◆ **Task description**
Exactly as written, transcribe the lines that run from the one containing "プライバシーポリシー (1097, 1632)" to the end of the records below.

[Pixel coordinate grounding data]
>>>>

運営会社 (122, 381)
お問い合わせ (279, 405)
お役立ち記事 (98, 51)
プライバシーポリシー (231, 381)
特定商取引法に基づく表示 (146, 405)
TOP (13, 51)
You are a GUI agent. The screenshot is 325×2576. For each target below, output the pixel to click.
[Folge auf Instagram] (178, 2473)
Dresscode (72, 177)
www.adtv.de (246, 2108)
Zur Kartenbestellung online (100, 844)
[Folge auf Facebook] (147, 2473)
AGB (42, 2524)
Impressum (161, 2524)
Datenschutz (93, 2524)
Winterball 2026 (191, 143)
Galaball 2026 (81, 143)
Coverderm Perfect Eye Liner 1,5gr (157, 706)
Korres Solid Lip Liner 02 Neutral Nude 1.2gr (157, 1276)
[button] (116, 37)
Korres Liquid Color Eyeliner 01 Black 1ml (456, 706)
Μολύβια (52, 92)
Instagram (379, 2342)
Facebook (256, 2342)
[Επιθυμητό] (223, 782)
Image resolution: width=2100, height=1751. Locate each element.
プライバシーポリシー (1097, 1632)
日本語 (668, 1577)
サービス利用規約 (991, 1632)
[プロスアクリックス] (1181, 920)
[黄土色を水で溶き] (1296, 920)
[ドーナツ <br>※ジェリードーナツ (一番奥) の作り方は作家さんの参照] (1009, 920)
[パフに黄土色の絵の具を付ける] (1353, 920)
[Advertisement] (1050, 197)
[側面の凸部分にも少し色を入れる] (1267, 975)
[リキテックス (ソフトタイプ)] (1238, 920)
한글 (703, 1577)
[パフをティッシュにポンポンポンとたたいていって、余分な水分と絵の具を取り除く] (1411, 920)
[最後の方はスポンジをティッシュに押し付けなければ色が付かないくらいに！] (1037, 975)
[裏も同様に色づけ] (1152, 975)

<<<<

◆ **Response**
プライバシーポリシー (1097, 1632)
日本語 (668, 1577)
サービス利用規約 (991, 1632)
[プロスアクリックス] (1181, 920)
[黄土色を水で溶き] (1296, 920)
[ドーナツ <br>※ジェリードーナツ (一番奥) の作り方は作家さんの参照] (1009, 920)
[パフに黄土色の絵の具を付ける] (1353, 920)
[Advertisement] (1050, 197)
[側面の凸部分にも少し色を入れる] (1267, 975)
[リキテックス (ソフトタイプ)] (1238, 920)
한글 (703, 1577)
[パフをティッシュにポンポンポンとたたいていって、余分な水分と絵の具を取り除く] (1411, 920)
[最後の方はスポンジをティッシュに押し付けなければ色が付かないくらいに！] (1037, 975)
[裏も同様に色づけ] (1152, 975)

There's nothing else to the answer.